Puffedsleevedress · 22/04/2017 12:00

YANBU to suggest that they are losing out because they are not interested in your children. Why should they be? Not everybody likes or is interested in other people's children, and this even applies to those who have their own. Suggesting that you do things with your friends and your children might seem appealing to you, but it probably doesn't to them. The world doesn't revolve around your children and there is nothing more boring than a friend whose only topic of conversation is their children.

user1489179512 · 22/04/2017 12:08

Yes, YOU think your children are "pretty cool people"; you friends probably don't.

Chavelita · 22/04/2017 12:08

I have a child, but as someone who was happily childfree until the age of 40, I find myself generally siding with the childfree on these kinds of threads, and because I value my friends without children so much.

Having said that, I have lost three formerly very close friendships since I had my son, which I'm very sad about -- and I can't even rationalise it as me having turned into a baby bore, because it happened in one case as soon as I told her I was pregnant. She never returned my calls and it was five years before I saw her again at a work event, where she was pleasant, as if we'd just met.

I think, with hindsight, I'd made the mistake of assuming those friends (all considerably older than me, and post-menopausal by the time I knew them, in the case of the women) were happily childfree because I was, and they weren't, and found it hard to lose me into a different category. I found out since that in the case of one, she and her husband had almost divorced because he didn't want to adopt and she did.

Trills · 22/04/2017 12:09

A friend who wants to stay friends with you won't mind making effort as long as you show you are making some effort too.

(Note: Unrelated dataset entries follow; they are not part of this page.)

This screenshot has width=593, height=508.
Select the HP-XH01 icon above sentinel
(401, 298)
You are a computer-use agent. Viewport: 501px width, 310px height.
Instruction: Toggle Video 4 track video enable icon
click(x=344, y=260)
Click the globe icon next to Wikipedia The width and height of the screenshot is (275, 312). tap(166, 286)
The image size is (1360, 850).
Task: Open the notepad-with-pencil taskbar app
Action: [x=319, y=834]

They will understand that your ability to do much is limited, but you have to show that you are willing.

This includes acknowledging that they want to talk to you, and doing your best to arrange that.

Ginlinessisnexttogodliness · 22/04/2017 12:12

Two of my dearest friends don't have and never wanted children.
They are possibly the most enduring, loving and interested in my kids out of all my friends, probably more so than those who have their own and are busy with theirs.

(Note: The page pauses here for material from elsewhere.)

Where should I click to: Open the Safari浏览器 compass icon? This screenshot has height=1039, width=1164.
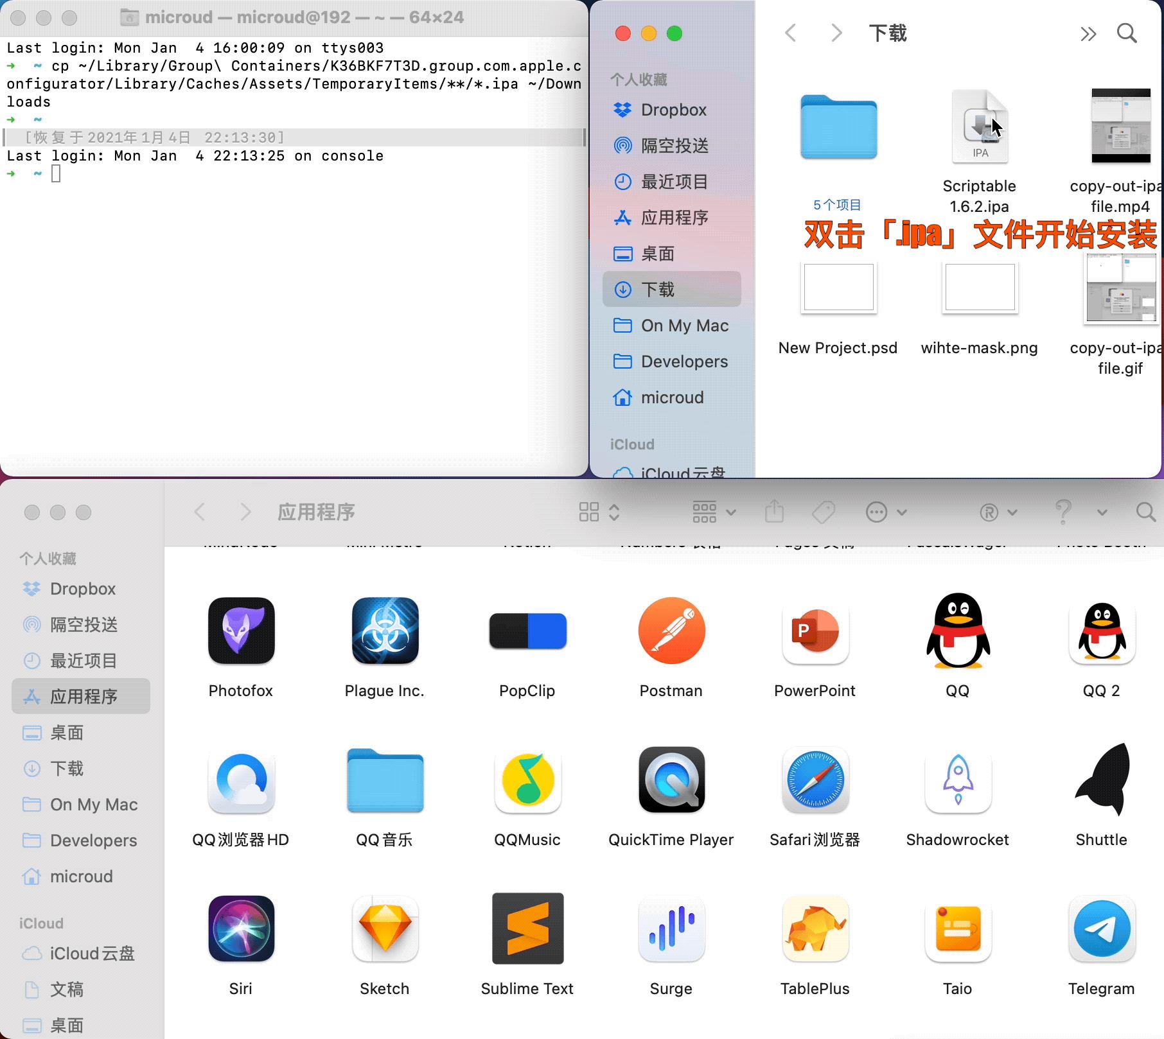(x=815, y=780)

I know you've explained the "missing out " comment. It is each to their own. Just as I would have felt like I had missed out on something by not having children, they feel the opposite.

I actually love having friends without children as it reminds me I am still a woman and person in my own right as well as being a mother. If someone suggested to me we had less holding our friendships together due to them not having children I'd laugh as it's simply not true.

Orangebird69 · 22/04/2017 12:13

My 3 closest friends are still very close even though I'm the only one to have had or will ever have children. They're very inclusive of my 18mo ds. Always cater for him if they make plans for us.
It wouldn't worry me if they didn't though. I don't expect anyone to be particularly interested in my child, let alone to want to actively spend time with them. But I do expect them to appreciate that I can't always fit into any plans that are child free, why they always do.

user1489179512 · 22/04/2017 12:13

The child-free are missing out on: massive levels of stress, massive levels or irritation and massive levels of untidiness.
They are actually envied by those whose lives will never ever be calm and stress free again.